Does your content strategy include Snapguides?

There are so many platforms for delivering content but you’re confident that you have all the bases covered—user guide, video, wiki, forum, online help (authored in a structured reusable-ish way). Then, all it takes is a friend complaining that his iPhone is slugish and the panic sets in. Here’s why. In a bid to help him out, you consult Dr Google who prescribes a Snapguide.

You open the guide and, with a swipe of your thumb, you move forward through the visual instructions. Once or twice you go back to double-check a step. Before you know it, the diseased phone is cured. So simple. So damn snappy.
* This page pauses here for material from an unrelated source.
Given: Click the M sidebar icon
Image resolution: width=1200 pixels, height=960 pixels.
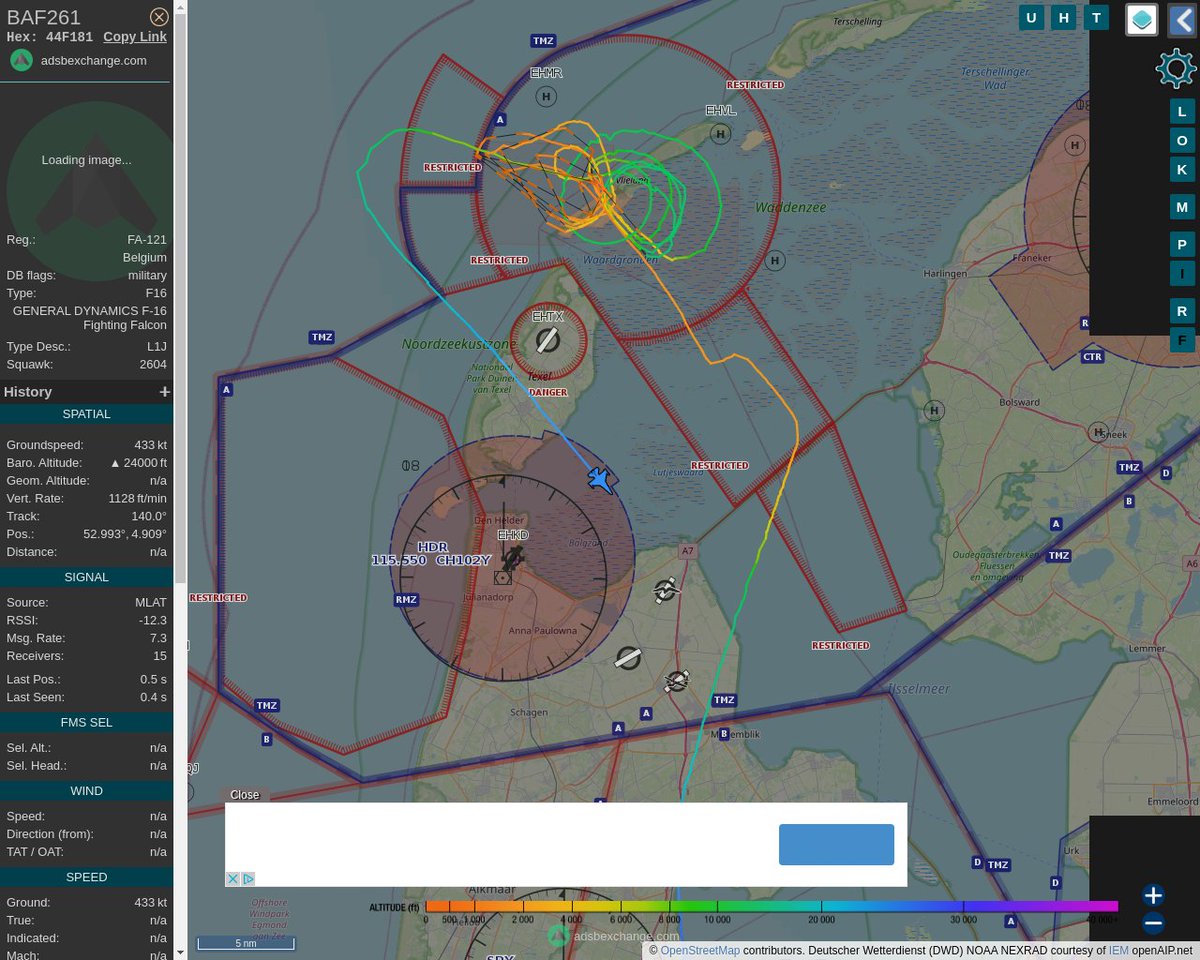Looking at the screenshot, I should [1182, 206].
And, because you’re filled with a sense of achievement; you click the heart icon, tell the author how helpful she’s been, add your own suggestions and then share the joy on your social networks. Building a collaborative community around instructional content? Techcomm Nirvana.
Turns out, there are guides for all kinds of things:
>; How to Use Evernote for Business >; How to Upcycle a Cassette Into a Pencil Holder >; How to Create a Guide

How to keep calm and stop carrying on?

Now you’re thinking that no decent content strategy would be complete without a Snapguide library. Oh my.
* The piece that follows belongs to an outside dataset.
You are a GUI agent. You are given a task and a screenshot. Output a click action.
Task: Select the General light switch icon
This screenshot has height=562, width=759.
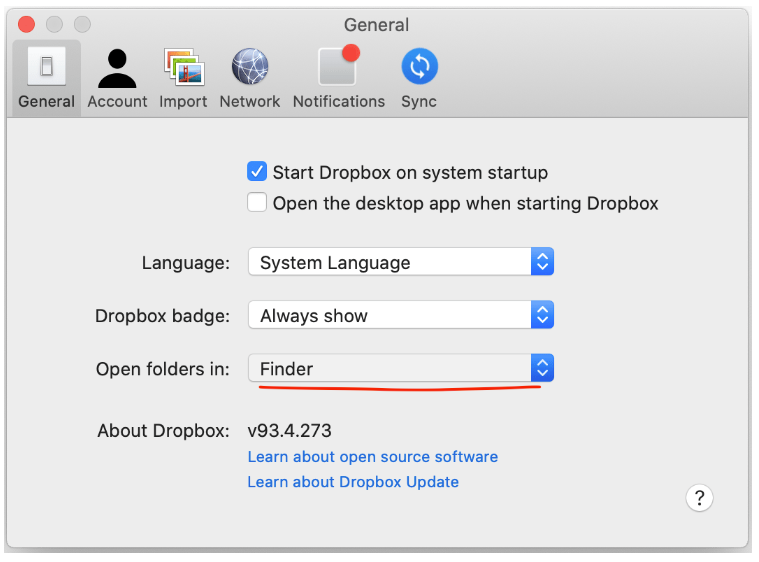tap(46, 67)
How is anyone supposed to stay focused on the content they are committed to delivering when sexy new platforms are so distracting? The Snapguide blog is over-flowing with inspiring ideas—it’s just cruel. What if I spend months slaving over a hot Robohelp while our customers just go out and make their own Snapguides? By the time it’s delivered, will my beloved content seem old hat and dinosaurish?Like so many women my age (with an iPad/Pinterest/WordPress/Twitter addiction) – perhaps I am just losing my ability to stay on task. My name is Kath and I have commitment issues. We’d better stick to the documentation plan—it is really quite sound and full of innovative ideas. And, it took long enough to get the thing signed off. Then again, do we need to cover everything in our plan? We work in an Agile environment so maybe we can be a little…well, agile? It’s not as if we need a Snapguide strategy, do we?
Maybe I’ll just create a guide on the quiet (post it on our forum) and see what happens.